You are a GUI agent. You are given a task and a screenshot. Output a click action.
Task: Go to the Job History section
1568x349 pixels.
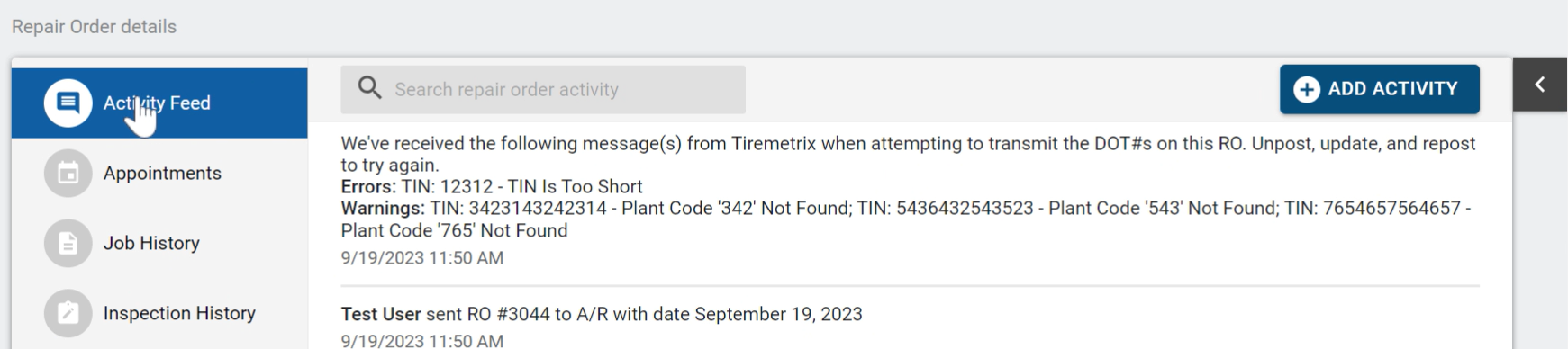click(x=159, y=243)
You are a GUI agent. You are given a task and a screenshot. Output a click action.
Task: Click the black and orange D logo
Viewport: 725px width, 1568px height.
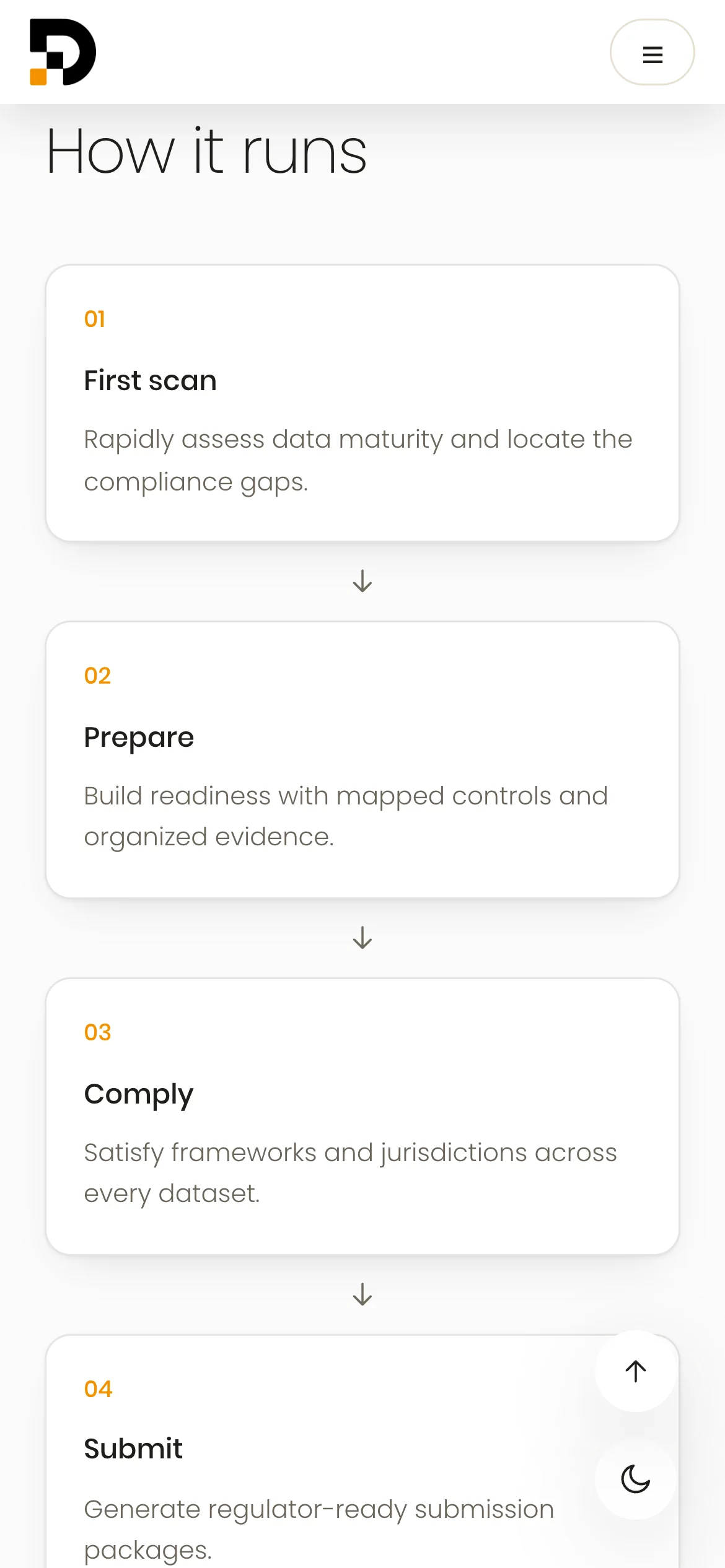pyautogui.click(x=63, y=52)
******
Instructions to follow - Convert the data above into a JSON list of strings, one string per line and no blank lines. Leave the pictures out.

Response -
[
  "You are a GUI agent. You are given a task and a screenshot. Output a click action.",
  "Task: Go to the Job History section",
  "1568x349 pixels.",
  "click(x=159, y=243)",
  "You are a GUI agent. You are given a task and a screenshot. Output a click action.",
  "Task: Click the black and orange D logo",
  "Viewport: 725px width, 1568px height.",
  "pyautogui.click(x=63, y=52)"
]